● **EXCERPT**
# # # # #

Thanks for listening.
posted by jonmc at 7:12 AM on September 29, 2004


clf (who still has one of the best online handles ever), that's a good point about the area of expertise.

Sometimes, the media or others will get opinions from academics willy-nilly - and some academics claim expertise where none is warented. (A friend of mine who studies Iranian history was annoyed recently when a professor of American military history presented themselves as expert in the Middle East, when he could see the flaws in their point - but it's fashionable for anyone even remotely connected to contemporary security studies to give their two cents worth, whether they have ever really studied the region or not.)

But I've also been in the situation where people will just dismiss experts as "appeal to authority" - I'm all for questioning authority in a constructive manner, but I would take very seriously the opinons of someone, for example, who studies public health and epidemiology when they are talking about what is effective in health care (since they run studies on that sort of thing).

And jonmc - you made good points about the way we all need to remember the diversity of people we talk to in a day. Keep calling out the jargon : )

(Actually, I just went to an interesting talk that was unfortunately very jargonful. I'm not in the field, but a related one, and I had difficulty following it. But I did learn a new word: prosopography - the study of individuals (putting their lives together from numerous historical records). (Yes, I did have to copy that letter for letter from the handout - maybe next week I'll have figured out how to pronouce it.)

# # # # #

● **GIVEN INFORMATION**
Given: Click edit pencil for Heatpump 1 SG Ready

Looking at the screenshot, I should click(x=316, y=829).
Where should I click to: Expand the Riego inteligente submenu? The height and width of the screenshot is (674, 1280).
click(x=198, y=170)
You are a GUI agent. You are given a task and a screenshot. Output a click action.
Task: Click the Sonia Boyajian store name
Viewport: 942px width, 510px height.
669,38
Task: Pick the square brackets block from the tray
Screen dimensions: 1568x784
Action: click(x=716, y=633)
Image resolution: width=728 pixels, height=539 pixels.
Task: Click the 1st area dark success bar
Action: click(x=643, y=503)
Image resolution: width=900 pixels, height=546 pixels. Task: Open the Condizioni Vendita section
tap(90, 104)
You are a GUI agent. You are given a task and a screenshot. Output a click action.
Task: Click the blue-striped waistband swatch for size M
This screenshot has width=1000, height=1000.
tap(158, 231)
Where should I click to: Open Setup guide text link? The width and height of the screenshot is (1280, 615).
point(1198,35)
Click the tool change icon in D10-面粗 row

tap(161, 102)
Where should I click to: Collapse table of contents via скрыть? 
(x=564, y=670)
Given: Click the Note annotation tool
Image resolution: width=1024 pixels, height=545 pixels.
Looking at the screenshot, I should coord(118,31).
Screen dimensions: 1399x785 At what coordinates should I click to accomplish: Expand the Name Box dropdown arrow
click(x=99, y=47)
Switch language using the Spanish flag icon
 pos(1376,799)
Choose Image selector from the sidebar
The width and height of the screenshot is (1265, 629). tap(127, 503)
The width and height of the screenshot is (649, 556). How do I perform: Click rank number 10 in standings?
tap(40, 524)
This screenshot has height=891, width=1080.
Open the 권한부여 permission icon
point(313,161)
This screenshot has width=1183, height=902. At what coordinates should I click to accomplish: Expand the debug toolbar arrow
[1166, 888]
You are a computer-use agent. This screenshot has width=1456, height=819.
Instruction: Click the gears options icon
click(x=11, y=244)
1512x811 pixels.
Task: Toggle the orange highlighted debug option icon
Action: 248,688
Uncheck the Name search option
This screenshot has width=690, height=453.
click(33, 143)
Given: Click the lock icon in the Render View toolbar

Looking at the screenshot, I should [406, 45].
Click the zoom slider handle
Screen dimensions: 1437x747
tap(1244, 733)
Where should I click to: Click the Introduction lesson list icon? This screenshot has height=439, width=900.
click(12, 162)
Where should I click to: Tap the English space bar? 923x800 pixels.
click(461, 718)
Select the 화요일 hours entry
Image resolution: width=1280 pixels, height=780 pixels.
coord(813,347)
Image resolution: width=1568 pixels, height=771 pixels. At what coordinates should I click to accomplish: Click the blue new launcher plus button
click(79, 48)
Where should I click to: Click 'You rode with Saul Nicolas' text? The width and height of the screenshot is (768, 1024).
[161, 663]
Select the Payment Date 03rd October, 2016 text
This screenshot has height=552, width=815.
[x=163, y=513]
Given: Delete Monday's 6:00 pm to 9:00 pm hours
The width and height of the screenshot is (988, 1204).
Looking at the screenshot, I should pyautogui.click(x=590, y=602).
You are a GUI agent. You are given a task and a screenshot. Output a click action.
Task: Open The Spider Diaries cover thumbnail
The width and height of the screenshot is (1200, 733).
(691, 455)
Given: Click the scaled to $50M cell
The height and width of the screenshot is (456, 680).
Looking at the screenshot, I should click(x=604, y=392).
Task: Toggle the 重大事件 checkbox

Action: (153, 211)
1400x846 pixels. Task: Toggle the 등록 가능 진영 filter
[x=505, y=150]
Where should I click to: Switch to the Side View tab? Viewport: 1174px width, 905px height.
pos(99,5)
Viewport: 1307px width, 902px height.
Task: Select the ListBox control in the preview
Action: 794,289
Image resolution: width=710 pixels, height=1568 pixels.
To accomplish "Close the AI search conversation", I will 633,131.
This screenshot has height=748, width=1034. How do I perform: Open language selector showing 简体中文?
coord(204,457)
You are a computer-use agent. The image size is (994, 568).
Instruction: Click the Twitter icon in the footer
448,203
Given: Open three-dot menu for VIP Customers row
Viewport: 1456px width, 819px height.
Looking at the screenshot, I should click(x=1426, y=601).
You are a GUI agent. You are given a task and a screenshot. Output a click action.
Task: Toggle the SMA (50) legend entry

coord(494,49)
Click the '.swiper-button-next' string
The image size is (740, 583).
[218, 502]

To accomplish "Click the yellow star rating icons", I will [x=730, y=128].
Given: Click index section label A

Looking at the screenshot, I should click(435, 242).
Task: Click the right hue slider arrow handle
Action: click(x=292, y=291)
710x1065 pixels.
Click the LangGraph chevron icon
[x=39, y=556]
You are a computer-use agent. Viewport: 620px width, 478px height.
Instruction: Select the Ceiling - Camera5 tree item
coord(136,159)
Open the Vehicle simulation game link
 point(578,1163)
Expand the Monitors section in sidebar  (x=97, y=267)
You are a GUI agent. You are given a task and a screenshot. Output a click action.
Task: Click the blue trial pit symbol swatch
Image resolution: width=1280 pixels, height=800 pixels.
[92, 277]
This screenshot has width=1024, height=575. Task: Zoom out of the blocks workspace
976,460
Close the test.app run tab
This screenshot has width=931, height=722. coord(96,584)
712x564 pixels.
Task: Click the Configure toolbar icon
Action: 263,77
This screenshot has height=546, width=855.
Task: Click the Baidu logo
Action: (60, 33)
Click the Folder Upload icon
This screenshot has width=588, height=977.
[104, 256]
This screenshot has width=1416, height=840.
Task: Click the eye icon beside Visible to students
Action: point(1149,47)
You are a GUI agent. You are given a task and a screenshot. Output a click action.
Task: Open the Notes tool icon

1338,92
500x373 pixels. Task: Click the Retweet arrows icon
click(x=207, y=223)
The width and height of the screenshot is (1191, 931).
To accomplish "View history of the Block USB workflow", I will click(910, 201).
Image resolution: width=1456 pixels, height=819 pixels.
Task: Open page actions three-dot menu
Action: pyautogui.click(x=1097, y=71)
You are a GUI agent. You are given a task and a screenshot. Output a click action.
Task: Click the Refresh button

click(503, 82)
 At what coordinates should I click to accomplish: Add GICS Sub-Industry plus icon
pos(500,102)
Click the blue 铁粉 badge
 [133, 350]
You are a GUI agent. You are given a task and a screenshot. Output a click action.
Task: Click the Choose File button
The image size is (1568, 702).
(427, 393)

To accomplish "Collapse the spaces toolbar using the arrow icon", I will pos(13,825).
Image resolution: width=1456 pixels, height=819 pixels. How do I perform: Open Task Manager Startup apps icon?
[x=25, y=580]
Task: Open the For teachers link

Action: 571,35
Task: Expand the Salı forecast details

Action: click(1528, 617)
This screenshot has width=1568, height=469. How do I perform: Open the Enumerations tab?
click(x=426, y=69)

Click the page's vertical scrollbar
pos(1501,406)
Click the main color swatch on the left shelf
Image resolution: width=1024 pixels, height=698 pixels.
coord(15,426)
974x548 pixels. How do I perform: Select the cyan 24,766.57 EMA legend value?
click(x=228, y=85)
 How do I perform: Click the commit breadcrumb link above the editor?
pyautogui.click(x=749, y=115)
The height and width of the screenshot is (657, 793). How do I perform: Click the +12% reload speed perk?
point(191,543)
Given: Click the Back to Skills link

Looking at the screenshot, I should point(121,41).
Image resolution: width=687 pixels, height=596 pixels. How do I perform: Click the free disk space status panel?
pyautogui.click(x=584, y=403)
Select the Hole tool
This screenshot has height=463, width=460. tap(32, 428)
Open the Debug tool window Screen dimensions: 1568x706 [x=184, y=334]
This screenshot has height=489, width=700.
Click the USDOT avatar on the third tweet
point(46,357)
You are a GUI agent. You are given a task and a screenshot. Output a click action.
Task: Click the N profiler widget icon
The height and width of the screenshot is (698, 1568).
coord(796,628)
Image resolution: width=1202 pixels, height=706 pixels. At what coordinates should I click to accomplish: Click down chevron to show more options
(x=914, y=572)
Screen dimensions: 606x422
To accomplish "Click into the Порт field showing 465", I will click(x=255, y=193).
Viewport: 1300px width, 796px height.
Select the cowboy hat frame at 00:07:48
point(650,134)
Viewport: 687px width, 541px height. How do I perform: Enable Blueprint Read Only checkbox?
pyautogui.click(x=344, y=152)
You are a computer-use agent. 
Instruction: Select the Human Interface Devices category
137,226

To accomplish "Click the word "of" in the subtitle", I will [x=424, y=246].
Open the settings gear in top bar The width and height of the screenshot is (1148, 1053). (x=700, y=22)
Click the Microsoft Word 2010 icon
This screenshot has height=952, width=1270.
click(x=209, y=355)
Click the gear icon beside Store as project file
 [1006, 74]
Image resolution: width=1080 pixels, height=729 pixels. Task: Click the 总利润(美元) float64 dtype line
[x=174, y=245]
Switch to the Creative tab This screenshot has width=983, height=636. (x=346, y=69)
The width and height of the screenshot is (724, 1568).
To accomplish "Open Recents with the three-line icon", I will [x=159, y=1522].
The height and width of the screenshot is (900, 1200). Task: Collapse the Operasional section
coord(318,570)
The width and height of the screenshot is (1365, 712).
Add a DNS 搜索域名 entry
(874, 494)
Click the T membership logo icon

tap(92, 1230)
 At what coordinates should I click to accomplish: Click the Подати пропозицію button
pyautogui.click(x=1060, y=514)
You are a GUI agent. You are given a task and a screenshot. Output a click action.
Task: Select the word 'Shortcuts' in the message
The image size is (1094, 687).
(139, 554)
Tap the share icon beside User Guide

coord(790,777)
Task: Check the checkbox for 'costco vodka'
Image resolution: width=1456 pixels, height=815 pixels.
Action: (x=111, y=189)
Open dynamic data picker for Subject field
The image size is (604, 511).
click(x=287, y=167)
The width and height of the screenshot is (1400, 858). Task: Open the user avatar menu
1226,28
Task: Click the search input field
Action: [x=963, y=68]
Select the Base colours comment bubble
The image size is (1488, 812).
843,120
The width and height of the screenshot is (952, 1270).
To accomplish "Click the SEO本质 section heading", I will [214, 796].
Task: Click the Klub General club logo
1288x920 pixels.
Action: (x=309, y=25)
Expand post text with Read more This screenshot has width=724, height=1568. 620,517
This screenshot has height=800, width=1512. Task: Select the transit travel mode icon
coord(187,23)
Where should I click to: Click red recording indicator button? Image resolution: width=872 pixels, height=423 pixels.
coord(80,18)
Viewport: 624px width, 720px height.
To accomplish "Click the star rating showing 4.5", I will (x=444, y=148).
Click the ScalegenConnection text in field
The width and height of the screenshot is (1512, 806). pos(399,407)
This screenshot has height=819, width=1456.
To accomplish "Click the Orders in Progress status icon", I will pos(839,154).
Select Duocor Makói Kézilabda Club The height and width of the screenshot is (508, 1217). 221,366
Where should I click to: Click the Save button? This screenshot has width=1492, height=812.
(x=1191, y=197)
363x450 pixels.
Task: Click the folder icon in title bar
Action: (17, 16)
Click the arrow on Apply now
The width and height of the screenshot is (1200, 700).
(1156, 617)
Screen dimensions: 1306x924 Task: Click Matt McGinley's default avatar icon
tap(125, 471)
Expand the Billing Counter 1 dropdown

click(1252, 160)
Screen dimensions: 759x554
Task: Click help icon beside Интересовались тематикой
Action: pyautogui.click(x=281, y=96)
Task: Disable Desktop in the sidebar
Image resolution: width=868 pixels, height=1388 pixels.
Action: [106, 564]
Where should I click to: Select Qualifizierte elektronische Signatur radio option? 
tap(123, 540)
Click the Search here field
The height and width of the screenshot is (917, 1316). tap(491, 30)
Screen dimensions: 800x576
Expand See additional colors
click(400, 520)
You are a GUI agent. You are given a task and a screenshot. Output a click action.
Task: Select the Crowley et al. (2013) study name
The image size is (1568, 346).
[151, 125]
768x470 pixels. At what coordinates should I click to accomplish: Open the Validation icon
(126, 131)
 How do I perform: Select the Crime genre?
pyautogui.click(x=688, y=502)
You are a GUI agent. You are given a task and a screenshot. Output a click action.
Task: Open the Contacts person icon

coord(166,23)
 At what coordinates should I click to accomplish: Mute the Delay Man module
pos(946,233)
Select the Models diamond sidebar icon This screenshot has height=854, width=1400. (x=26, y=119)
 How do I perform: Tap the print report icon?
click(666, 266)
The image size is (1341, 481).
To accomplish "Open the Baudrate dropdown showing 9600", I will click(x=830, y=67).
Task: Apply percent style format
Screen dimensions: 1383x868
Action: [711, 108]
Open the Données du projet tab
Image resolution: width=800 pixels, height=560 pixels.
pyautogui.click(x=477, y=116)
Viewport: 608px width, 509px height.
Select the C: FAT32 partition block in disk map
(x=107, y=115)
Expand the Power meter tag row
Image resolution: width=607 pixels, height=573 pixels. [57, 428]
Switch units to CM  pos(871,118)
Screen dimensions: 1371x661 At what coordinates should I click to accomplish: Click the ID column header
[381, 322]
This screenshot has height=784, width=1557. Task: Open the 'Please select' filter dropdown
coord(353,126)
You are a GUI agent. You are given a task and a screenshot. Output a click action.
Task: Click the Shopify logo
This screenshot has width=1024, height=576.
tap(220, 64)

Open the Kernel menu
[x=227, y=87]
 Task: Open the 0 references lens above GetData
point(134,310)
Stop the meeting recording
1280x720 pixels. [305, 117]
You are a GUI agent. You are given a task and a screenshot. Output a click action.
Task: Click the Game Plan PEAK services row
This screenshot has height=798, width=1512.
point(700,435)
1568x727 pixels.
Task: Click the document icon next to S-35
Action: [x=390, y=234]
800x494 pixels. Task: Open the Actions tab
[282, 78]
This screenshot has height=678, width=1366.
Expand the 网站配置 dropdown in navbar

# # # # #

● **TASK REQUIREMENTS**
1. Rewrite the paragraph of the comment thread on expertise that begins "Sometimes, the media or others" as a shorter summary that keeps its main facts.
2. Please say whether each statement agrees with the comment thread on expertise, answering yes or no and quoting the words of the text that decide it.
(a) The writer learned the word "prosopography" at a talk.
(b) The writer works in the same field as the talk they attended.
(c) The writer refuses to take experts' opinions seriously.
3. Write what comes next in the comment thread on expertise, starting after its final sentence.

● **RESULTS FOR THE EXERCISE**
1. The media and others sometimes seek academics' opinions indiscriminately, and some academics claim expertise they don't have. A friend who studies Iranian history was annoyed when a professor of American military history presented themselves as a Middle East expert, because the friend could see the flaws in the professor's point. It is fashionable for anyone even remotely connected to contemporary security studies to weigh in, whether or not they have really studied the region.

2.
(a) Yes: "But I did learn a new word: prosopography"
(b) No: "I'm not in the field, but a related one"
(c) No: "I would take very seriously the opinons of someone, for example, who studies public health and epidemiology"

3.
posted by jb at 11:16 AM on September 29, 2004


There's also something to be said about how people who "work for a living" try to make us poor grad students feel useless and inferior. Can't we all shed a tear for each other? Can't we all strive to make that rainbow connection?
posted by Hildago at 11:51 AM on September 29, 2004


*hugs hildago and jb, weeps like a little girl*

You caught me in a sentimental mood. My favorite disc jockey died last night.

Bummer.
posted by jonmc at 12:15 PM on September 29, 2004


I'm so sorry - I felt similarly when Clive Gilmour of the CBC died, just when I was starting to really appreciate him (before he had just been this ubiquitous voice in my childhood).
posted by jb at 5:21 PM on September 29, 2004


Thanks.

Muni had been around so long he was NYC radio to a lot of people. He also had one of the great DJ voices. Once i was driving through new york with my Dad and I asked if I could put my station on. Sure, he said.

"Who's that DJ?" he asked "Sounds familiar."

"Scott Muni."

"Scott Muni?? That guy was old when I was a kid."

My dad had listened to him on WABC spinning Elvis & doo-wop in the fifties & sixties. He was one of the last people around who was there for the initial explosions.